Trump Withdraws Ed Martin’s U.S. Attorney Nomination

“Eagle” Ed Martin Jr., Trump’s original nominee for U.S. attorney for Washington, D.C., is out. Trump announced late last week that he was withdrawing Martin — who’d been serving as the interim U.S. attorney — as his pick after it became clear that he wouldn’t clear a key Senate vote. Trump tapped Fox News host Jeanine Pirro as interim U.S. attorney to replace Martin.

 

Sen. Thom Tillis (R-N.C.) said last week that he wouldn’t be supporting Martin’s nomination, due to Martin’s long history of downplaying the Jan. 6 attack and his extremist ties. 

 

Martin — a longtime attorney and former chair of the Missouri Republican Party — was a prominent voice in the 2020 Stop the Steal movement before the Jan. 6 attack, and went on to defend three rioters, including a member of the Proud Boys. He’s repeatedly downplayed the Capitol riot, and has spread conspiracy theories about who really caused it. Since becoming interim D.C. attorney, Martin has fired and launched investigations into scores of Jan. 6 prosecutors — even calling for some prosecutors to be jailed. Most recently, Martin attempted to downplay his ties to an alleged Nazi sympathizer — who he previously called “extraordinary” at an awards ceremony last year at Trump’s New Jersey golf club.

 

But Martin isn’t out of the Trump administration — and his new job may put him in a position to cause even more damage.

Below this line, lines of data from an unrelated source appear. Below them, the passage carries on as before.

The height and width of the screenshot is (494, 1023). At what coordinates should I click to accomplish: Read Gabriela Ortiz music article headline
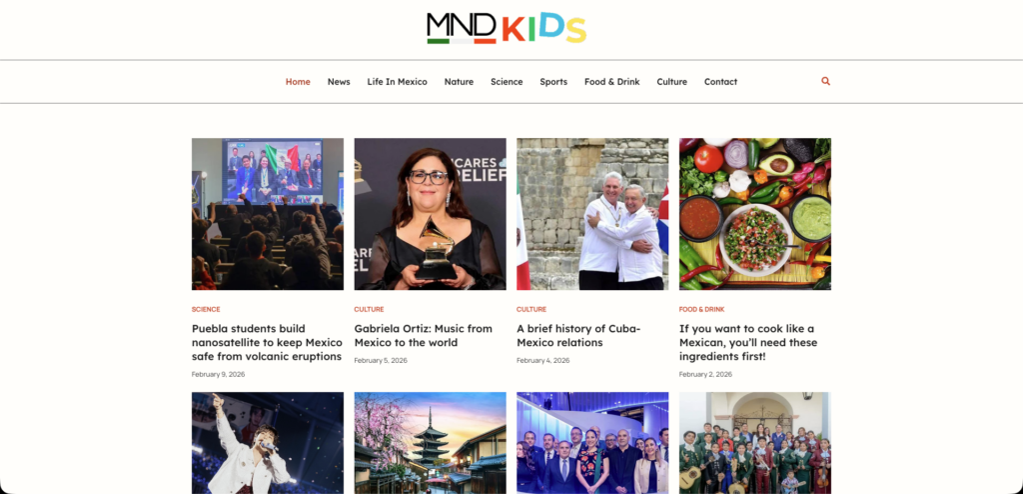[x=424, y=335]
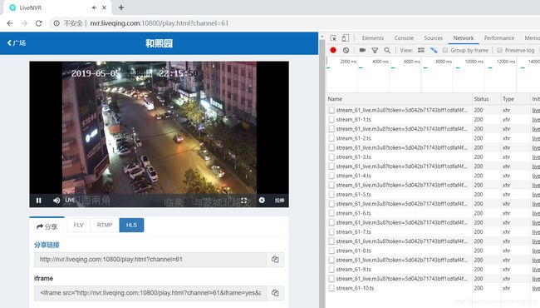Tick the checkbox for stream_61-1.ts
Viewport: 540px width, 308px height.
[x=331, y=119]
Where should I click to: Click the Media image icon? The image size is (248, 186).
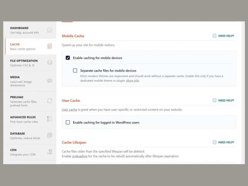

Trump has now given him a job in the Justice Department, as the new director of the “weaponization working group,” and associate deputy attorney general and pardon attorney. 

 

The weaponization working group is a new Trump administration initiative aimed at rooting out “abuses of the criminal justice process.” But some former FBI and DOJ officials recently told the New York Times that the group’s goal is formed to punish and prosecute Trump’s political opponents.


As pardon attorney, Martin would be the chief official responsible for recommending pardons or sentence commutations to the president. Quite simply, Martin’s new position will be to help the DOJ punish Trump’s enemies and pardon those loyal to the president. A fitting job for a guy who played such a prominent role in the aftermath of the Jan. 6 riot.